Last month, the conservative-led Supreme Court allowed the Trump administration to begin enforcement of a ban on transgender service members in the military. In an executive order, Trump falsely claimed that trans people are mentally and physically incompatible with military service — despite the fact that a majority of Americans surveyed favor trans people being allowed to serve openly in the armed services, according to a 2025 Gallup poll.
“We’re talking about the exclusion of transgender members from military service,” Santiago said. “We’re talking about cutting off gender-affirming care at [Veterans Administration hospitals]. We’re talking about [LGBTQ] erasure from the public [like] removing Harvey Milk’s name from a ship.”
In his first presidential run, Donald Trump was touted in a 2016 New York Times article as having “more accepting views on gay issues” that “set him apart” in the GOP. That story included a comment Trump made on the “Today” show that transgender people should “use the bathroom they feel is appropriate.”
But today, an LGBTQ Army veteran familiar with veterans services told me that some veterans are so fearful of the Trump administration’s anti-LGBTQ actions that they’ve contacted their VA providers to have them “change their sexual orientation or gender identity in their VA records because they’re afraid they’ll be at risk of being isolated or targeted.”

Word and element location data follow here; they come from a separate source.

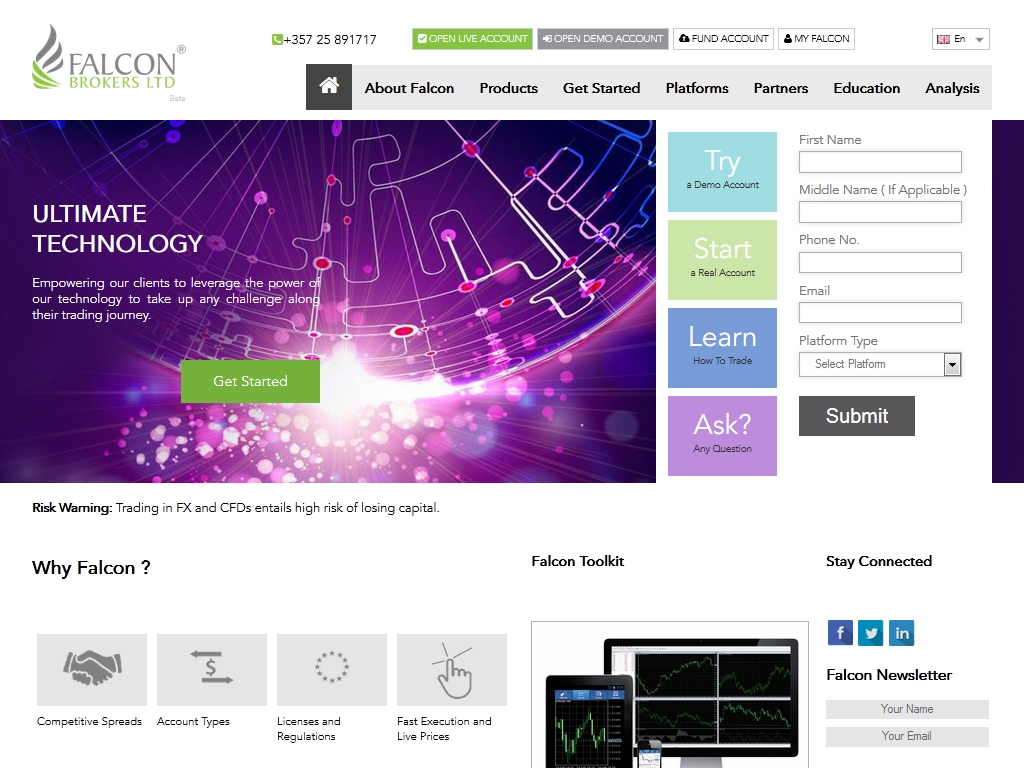Open Falcon's Facebook page icon
Viewport: 1024px width, 768px height.
pos(840,633)
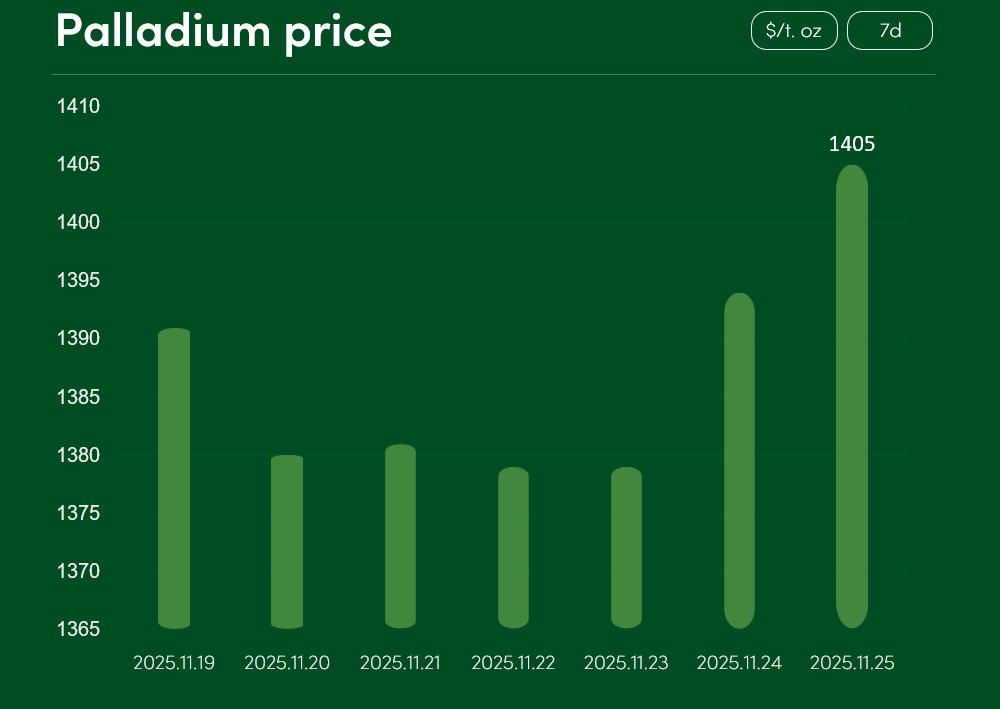Click the $/t. oz unit button
Screen dimensions: 1000x709
click(794, 31)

The source, who requested anonymity, added that they have friends who are transgender veterans and “have already left the country because they fear for their safety.”
Whatever their sexual orientation or gender identity, this is a fraught time for this nation’s nearly 16 million veterans. In March, the Trump administration announced that the Department of Veterans Affairs, the agency where many veterans receive health care and other services, will cut more than 80,000 jobs — about 15 percent of its workforce.

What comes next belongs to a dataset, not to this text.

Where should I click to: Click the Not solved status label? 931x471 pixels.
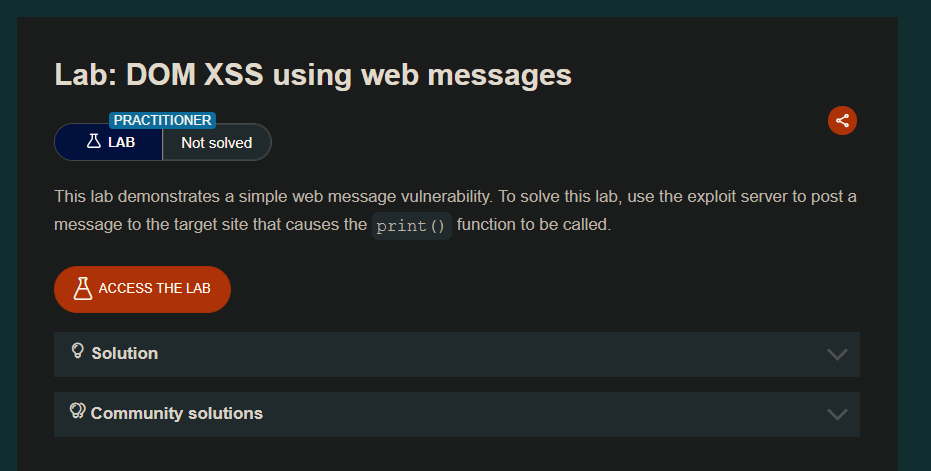(216, 143)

But for LGBTQ veterans, there’s the added indignity of wondering whether they’ll need to conceal who they are to receive the care that they have earned and deserve.
Story, 76, who is a wedding minister at Old South Church in Boston, feared that under the Trump administration, the military could retreat into another “Don’t ask, don’t tell” era.
“For someone enlisting today, I think they’d have to keep [their sexual orientation and gender identity] to themselves, which is sad,” he said. “To not be openly gay is not the way we’re supposed to be in this country.”